What needs to be done → Nothing but the lines below between the line holding "Compliance (832, 2015)" and the line holding "News (609, 2059)", inclusive, should appear in the answer, each set down exactly.

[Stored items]
——————————
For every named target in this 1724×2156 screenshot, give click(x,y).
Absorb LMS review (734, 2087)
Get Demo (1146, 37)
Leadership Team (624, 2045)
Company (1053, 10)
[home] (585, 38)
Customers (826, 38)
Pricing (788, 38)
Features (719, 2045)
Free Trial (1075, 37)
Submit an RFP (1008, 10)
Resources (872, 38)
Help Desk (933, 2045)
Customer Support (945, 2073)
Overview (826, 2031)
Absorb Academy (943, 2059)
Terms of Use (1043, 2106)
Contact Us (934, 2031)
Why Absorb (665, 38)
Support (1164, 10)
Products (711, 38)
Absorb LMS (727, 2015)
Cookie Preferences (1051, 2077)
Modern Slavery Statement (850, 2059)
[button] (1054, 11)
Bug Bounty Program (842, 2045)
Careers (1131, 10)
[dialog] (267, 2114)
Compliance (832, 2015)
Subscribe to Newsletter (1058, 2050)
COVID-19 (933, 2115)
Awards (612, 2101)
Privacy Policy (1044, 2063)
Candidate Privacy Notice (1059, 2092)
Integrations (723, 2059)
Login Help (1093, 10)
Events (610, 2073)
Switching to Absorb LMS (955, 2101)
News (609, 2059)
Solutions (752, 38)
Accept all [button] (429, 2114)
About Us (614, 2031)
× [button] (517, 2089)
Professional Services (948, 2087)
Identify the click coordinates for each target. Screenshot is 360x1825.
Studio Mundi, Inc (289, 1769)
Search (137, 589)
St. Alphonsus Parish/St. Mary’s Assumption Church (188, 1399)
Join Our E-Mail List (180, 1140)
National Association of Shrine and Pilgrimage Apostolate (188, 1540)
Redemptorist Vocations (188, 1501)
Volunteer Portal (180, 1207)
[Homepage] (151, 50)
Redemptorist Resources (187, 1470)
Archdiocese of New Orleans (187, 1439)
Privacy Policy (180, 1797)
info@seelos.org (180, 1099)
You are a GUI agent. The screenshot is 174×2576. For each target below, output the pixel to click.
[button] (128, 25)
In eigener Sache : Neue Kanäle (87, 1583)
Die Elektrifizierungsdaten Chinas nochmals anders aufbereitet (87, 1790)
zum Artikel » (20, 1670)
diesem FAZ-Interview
——————————
Response to this exercise →
Compliance (832, 2015)
Subscribe to Newsletter (1058, 2050)
COVID-19 (933, 2115)
Awards (612, 2101)
Privacy Policy (1044, 2063)
Candidate Privacy Notice (1059, 2092)
Integrations (723, 2059)
Login Help (1093, 10)
Events (610, 2073)
Switching to Absorb LMS (955, 2101)
News (609, 2059)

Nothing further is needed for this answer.